* **EXCERPTED TEXT**
[Start of Attachment]

As the database protocol is vendor-specific, separate drivers, usually vendor-supplied, need

to be used to connect to the database.

A Type 4 driver uses Java to implement a DBMS vendor networking protocol. Since the
protocols are usually proprietary, DBMS vendors are generally the only companies
providing a Type 4 JDBC driver.

Type 4 drivers are all Java drivers. This means that there is no client installation or
configuration. However, a Type 4 driver may not be suitable for some applications if the
underlying protocol does not handle issues such as security and network connectivity well.

The IBM Toolbox for Java JDBC driver is a Type 4 JDBC driver, indicating that the API
is a pure Java networking protocol driver.

Functions
1. Type 4 drivers are entirely written in Java that communicate directly with a vendor's
database through socket connections. No translation or middleware layers, are required,
improving performance.
2. The driver converts JDBC calls into the vendor-specific database protocol so that client
applications can communicate directly with the database server.
3. Completely implemented in Java to achieve platform independence.
4. e.g include the widely used Oracle thin driver - oracle.jdbc.driver. OracleDriver which
connect to jdbc:oracle:thin URL format.
5. Client Machine -> Native protocol JDBC Driver -> Database server
Advantages

These drivers don't translate the requests into db request to ODBC or pass it to client api for the
db, nor do they need a middleware layer for request indirection. Thus the performance is
considerably improved.

Disadvantage

At client side, a separate driver is needed for each database.

[End of Attachment]

* **REQUIRED WORK**
A: Answer these questions from the text on Type 4 JDBC drivers:
(i) Why are DBMS vendors generally the only companies that provide a Type 4 JDBC driver?
(ii) What URL format does the Oracle thin driver connect to?
(iii) What is the disadvantage of these drivers at the client side?
B: Rewrite the paragraph beginning "Type 4 drivers are all Java drivers" from the text on Type 4 JDBC drivers more briefly, keeping its main facts.

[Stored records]
[Start of Attachment]

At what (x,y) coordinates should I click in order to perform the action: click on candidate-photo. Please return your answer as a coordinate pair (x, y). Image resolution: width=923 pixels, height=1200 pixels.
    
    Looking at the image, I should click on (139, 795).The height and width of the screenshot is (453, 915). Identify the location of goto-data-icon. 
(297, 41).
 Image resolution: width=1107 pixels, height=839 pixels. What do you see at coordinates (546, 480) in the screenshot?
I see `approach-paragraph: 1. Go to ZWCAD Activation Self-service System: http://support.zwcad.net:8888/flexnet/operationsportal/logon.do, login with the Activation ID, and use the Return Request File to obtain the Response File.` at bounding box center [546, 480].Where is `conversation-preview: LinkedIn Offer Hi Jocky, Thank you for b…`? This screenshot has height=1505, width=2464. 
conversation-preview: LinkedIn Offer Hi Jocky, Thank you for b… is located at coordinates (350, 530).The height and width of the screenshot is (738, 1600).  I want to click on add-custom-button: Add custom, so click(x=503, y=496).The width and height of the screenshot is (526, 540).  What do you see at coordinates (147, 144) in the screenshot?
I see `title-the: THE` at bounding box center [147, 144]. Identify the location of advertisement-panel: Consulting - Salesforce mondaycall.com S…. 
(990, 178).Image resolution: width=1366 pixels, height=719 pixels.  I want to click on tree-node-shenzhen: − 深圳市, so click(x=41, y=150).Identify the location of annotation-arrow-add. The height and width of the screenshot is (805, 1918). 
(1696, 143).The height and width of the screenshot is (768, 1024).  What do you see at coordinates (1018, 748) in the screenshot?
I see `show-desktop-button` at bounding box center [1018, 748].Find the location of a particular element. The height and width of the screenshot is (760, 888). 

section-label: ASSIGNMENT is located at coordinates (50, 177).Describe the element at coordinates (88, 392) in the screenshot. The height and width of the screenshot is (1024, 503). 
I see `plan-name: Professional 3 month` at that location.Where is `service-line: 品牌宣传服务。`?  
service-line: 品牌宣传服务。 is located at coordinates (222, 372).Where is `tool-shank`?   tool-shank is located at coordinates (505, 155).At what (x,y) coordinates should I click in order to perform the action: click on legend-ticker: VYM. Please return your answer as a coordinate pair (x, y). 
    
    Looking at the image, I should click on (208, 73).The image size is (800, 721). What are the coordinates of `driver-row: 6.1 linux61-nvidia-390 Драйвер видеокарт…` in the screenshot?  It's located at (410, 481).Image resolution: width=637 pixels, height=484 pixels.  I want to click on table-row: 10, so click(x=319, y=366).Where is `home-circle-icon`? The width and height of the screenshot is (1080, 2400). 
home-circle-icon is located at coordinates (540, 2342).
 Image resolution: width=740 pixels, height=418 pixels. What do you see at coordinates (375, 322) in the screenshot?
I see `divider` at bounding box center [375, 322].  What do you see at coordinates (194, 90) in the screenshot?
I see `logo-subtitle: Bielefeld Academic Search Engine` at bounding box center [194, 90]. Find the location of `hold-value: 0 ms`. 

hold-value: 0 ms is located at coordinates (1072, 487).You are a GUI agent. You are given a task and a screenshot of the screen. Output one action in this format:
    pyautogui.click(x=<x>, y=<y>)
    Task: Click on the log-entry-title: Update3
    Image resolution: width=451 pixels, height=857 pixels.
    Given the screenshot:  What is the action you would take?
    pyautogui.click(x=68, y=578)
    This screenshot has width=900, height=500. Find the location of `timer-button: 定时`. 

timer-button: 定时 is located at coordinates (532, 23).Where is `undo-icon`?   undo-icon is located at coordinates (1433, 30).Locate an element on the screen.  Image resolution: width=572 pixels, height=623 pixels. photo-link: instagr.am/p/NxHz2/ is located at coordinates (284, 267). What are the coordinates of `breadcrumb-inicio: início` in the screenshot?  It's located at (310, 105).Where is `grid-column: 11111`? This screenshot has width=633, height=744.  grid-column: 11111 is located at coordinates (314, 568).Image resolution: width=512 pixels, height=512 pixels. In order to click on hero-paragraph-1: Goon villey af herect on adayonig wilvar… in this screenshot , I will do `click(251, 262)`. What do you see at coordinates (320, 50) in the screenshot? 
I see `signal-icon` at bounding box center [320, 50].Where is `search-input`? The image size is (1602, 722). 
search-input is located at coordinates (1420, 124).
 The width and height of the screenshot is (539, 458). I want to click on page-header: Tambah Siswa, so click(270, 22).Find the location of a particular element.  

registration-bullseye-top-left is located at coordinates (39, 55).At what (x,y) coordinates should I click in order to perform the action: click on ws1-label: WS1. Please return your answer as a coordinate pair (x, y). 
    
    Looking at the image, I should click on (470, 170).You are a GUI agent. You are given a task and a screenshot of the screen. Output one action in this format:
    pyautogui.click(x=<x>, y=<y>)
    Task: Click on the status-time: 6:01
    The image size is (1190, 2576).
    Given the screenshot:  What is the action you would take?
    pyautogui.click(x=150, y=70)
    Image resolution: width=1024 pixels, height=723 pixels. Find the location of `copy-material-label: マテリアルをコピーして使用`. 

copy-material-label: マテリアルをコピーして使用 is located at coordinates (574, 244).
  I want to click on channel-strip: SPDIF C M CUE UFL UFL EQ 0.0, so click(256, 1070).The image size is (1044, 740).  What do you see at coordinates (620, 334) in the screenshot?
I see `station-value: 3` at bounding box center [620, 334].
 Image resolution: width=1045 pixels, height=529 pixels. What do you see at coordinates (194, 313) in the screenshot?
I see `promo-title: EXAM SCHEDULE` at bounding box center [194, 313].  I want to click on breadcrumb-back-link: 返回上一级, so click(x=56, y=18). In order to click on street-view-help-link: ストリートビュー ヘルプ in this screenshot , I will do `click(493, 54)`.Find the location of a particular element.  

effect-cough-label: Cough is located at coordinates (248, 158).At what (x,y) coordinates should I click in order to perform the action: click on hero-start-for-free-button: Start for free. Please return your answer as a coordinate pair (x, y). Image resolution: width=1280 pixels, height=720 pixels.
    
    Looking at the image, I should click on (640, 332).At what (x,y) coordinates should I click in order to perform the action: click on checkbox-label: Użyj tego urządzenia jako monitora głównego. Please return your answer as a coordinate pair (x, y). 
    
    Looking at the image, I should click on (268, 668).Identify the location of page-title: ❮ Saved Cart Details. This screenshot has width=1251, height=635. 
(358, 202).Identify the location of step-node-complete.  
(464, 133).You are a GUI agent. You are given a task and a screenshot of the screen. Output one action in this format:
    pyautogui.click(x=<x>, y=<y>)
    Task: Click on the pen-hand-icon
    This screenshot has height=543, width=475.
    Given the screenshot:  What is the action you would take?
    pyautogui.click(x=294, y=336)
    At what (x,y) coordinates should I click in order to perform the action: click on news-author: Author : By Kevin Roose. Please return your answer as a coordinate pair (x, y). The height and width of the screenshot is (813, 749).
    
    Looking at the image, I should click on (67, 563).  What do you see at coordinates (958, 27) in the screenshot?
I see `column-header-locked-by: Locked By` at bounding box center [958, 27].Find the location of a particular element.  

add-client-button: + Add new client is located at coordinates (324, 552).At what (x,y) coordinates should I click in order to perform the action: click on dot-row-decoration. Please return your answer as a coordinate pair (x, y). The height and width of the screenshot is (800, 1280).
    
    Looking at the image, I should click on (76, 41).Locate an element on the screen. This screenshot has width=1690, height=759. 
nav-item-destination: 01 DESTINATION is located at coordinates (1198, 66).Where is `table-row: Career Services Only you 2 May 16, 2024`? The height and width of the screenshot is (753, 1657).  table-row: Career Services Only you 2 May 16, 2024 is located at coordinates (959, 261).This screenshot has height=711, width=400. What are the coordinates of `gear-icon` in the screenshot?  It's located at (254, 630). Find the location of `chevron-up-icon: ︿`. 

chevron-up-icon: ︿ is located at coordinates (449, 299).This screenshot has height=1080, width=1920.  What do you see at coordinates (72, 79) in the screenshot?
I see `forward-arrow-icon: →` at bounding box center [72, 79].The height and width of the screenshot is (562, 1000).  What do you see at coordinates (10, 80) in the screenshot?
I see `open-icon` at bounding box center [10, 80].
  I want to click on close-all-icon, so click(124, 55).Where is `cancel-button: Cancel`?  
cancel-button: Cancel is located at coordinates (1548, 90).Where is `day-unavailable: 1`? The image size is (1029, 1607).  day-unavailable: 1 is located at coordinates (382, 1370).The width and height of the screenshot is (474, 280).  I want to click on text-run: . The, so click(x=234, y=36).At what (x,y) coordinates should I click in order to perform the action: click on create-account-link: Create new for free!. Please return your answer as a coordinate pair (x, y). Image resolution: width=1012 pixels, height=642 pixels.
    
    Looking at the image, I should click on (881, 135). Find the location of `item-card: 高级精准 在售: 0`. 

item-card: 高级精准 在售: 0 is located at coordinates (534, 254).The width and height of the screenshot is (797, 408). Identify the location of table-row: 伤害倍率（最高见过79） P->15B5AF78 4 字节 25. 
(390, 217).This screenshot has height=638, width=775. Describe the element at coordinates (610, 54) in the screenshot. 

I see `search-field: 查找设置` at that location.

[End of Attachment]

* **TASK ANSWERS**
A:
(i) The protocols are usually proprietary.
(ii) jdbc:oracle:thin
(iii) A separate driver is needed for each database.

B: Because Type 4 drivers are written entirely in Java, they need no client installation or configuration. They may not suit some applications if the underlying protocol handles security and network connectivity poorly.